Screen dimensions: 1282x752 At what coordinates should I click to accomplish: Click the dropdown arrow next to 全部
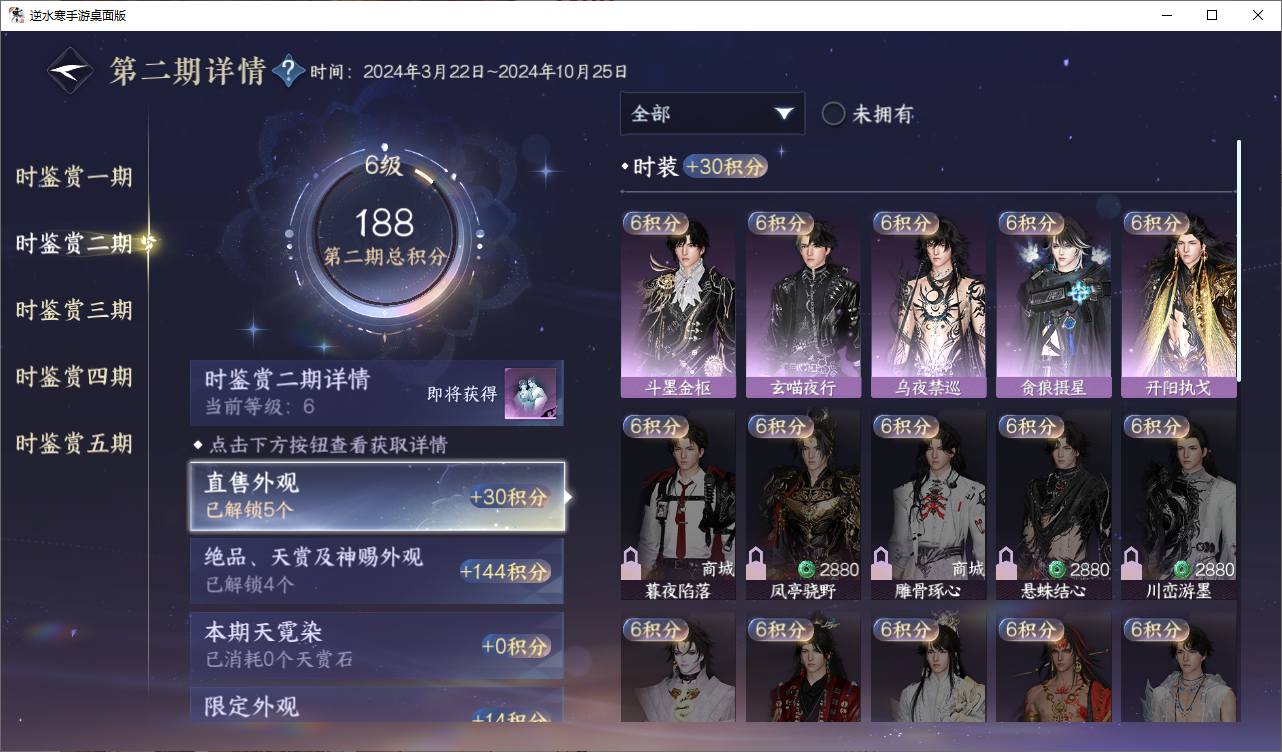click(x=784, y=114)
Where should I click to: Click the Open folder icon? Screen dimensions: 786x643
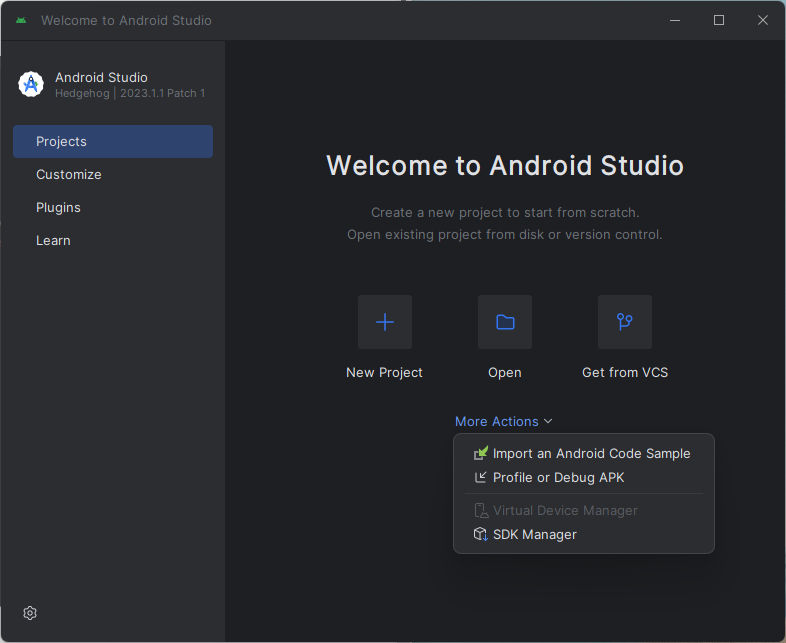pyautogui.click(x=505, y=322)
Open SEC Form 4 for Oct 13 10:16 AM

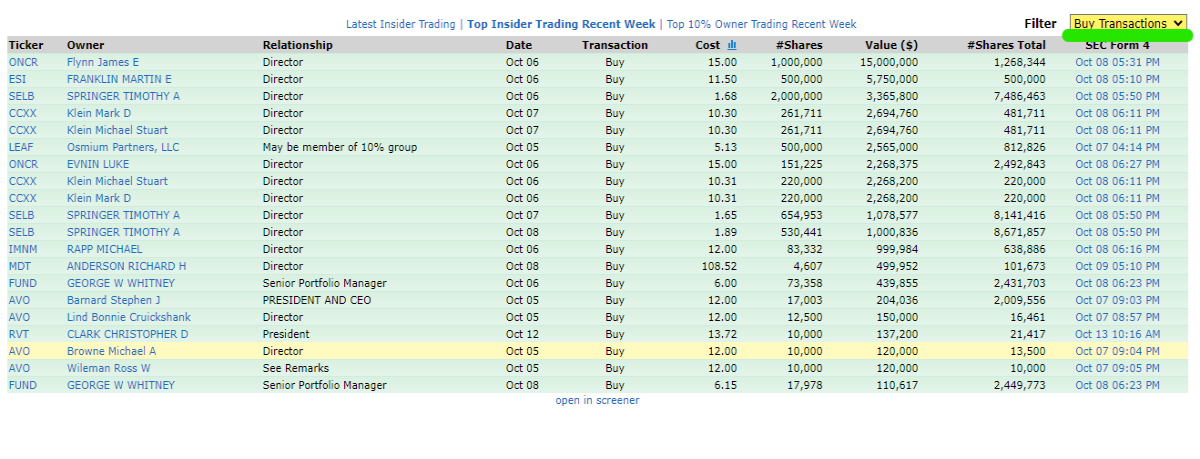pos(1118,334)
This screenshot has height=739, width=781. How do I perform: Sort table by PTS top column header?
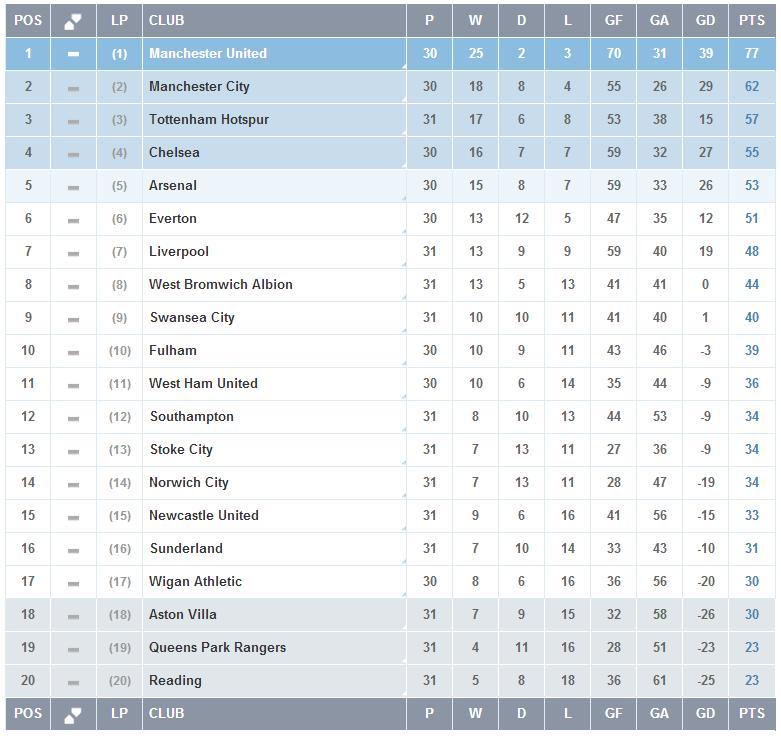tap(752, 20)
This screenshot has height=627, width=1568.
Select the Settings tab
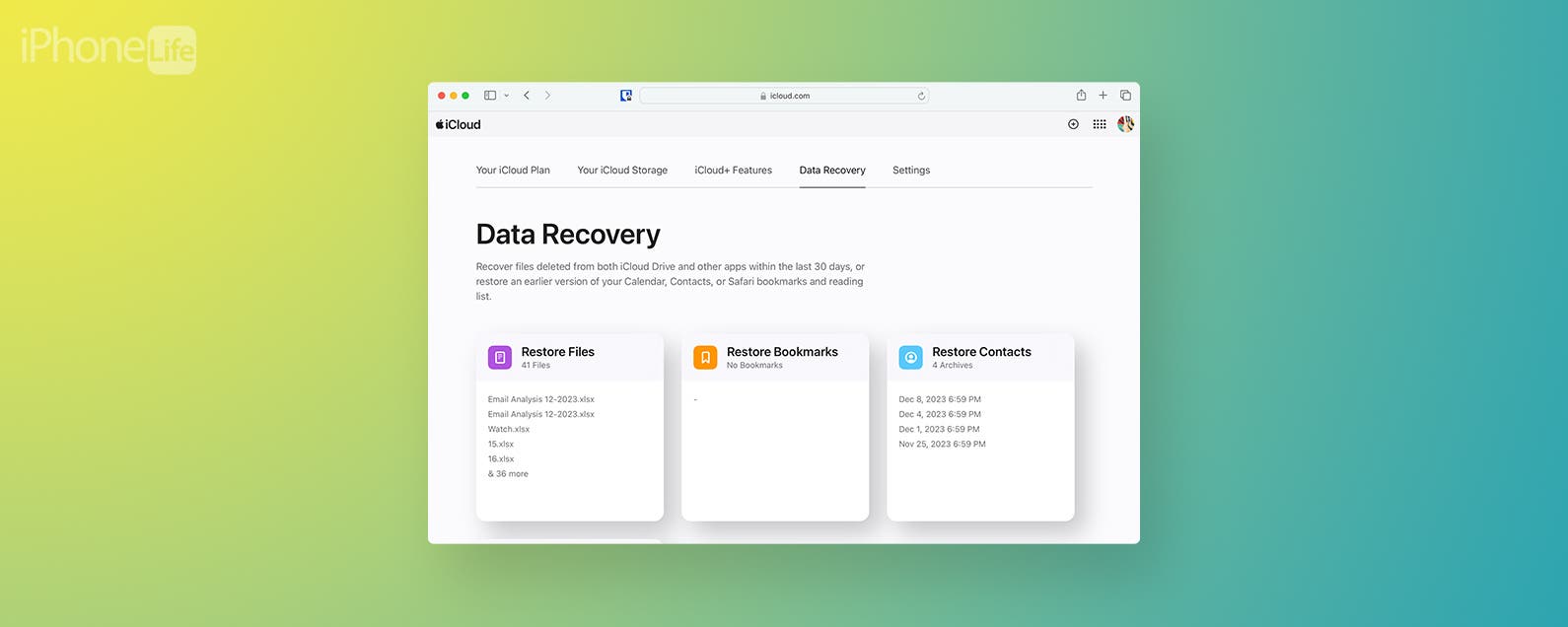tap(911, 171)
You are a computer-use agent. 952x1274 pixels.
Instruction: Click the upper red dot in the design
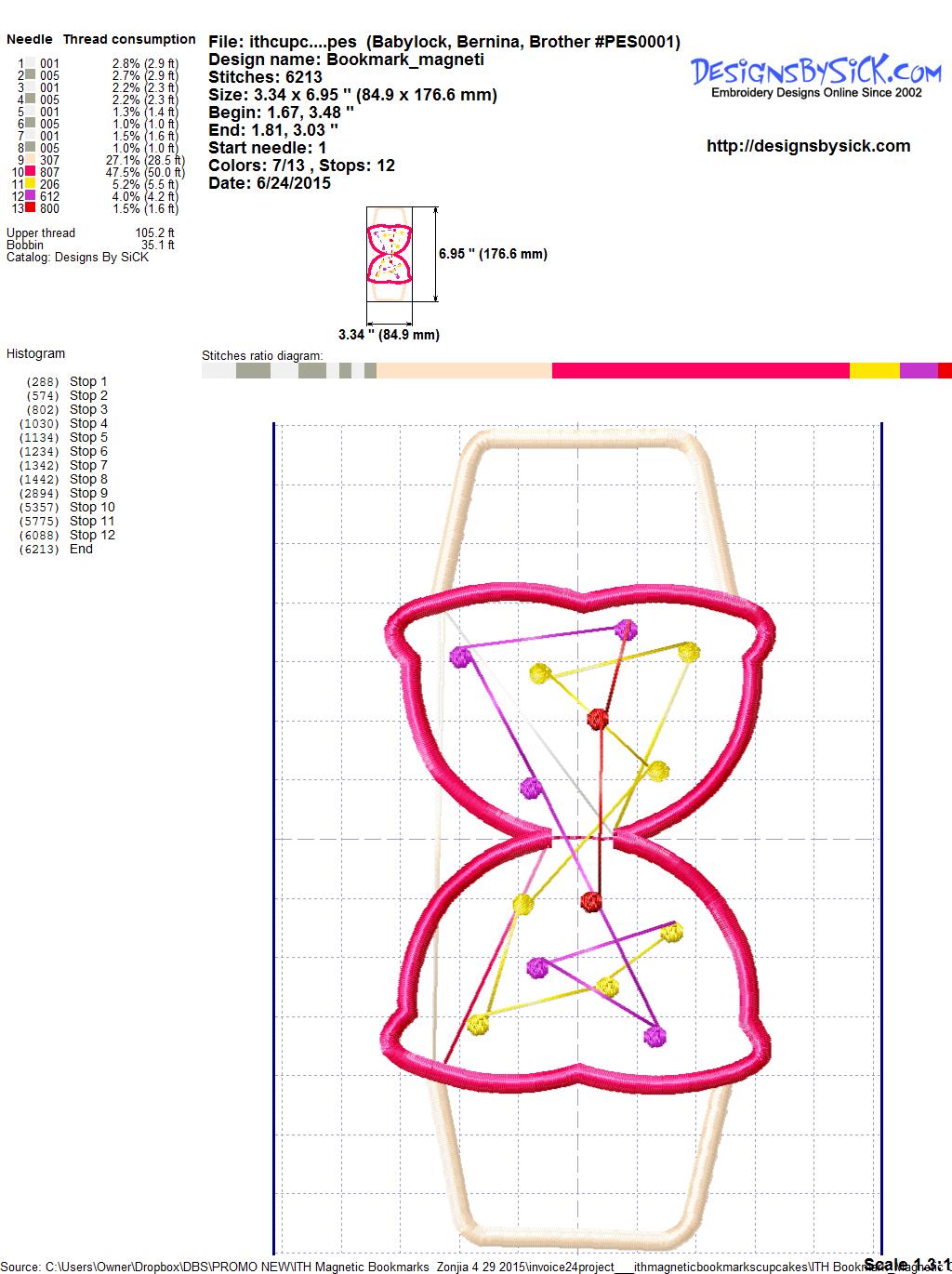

══════════════════════════════

In your copy of the material, match every word exactly and include no pictures.

Solved problem:
Screen dimensions: 1282x752 At what coordinates should I click to accomplish: Click the dropdown arrow next to 全部
click(x=784, y=114)
Where should I click to: Click the Open folder icon? Screen dimensions: 786x643
pyautogui.click(x=505, y=322)
Open SEC Form 4 for Oct 13 10:16 AM

pos(1118,334)
This screenshot has height=739, width=781. How do I perform: Sort table by PTS top column header?
tap(752, 20)
This screenshot has height=627, width=1568.
Select the Settings tab
tap(911, 171)
You are a computer-use agent. 952x1274 pixels.
Instruction: Click the upper red dot in the design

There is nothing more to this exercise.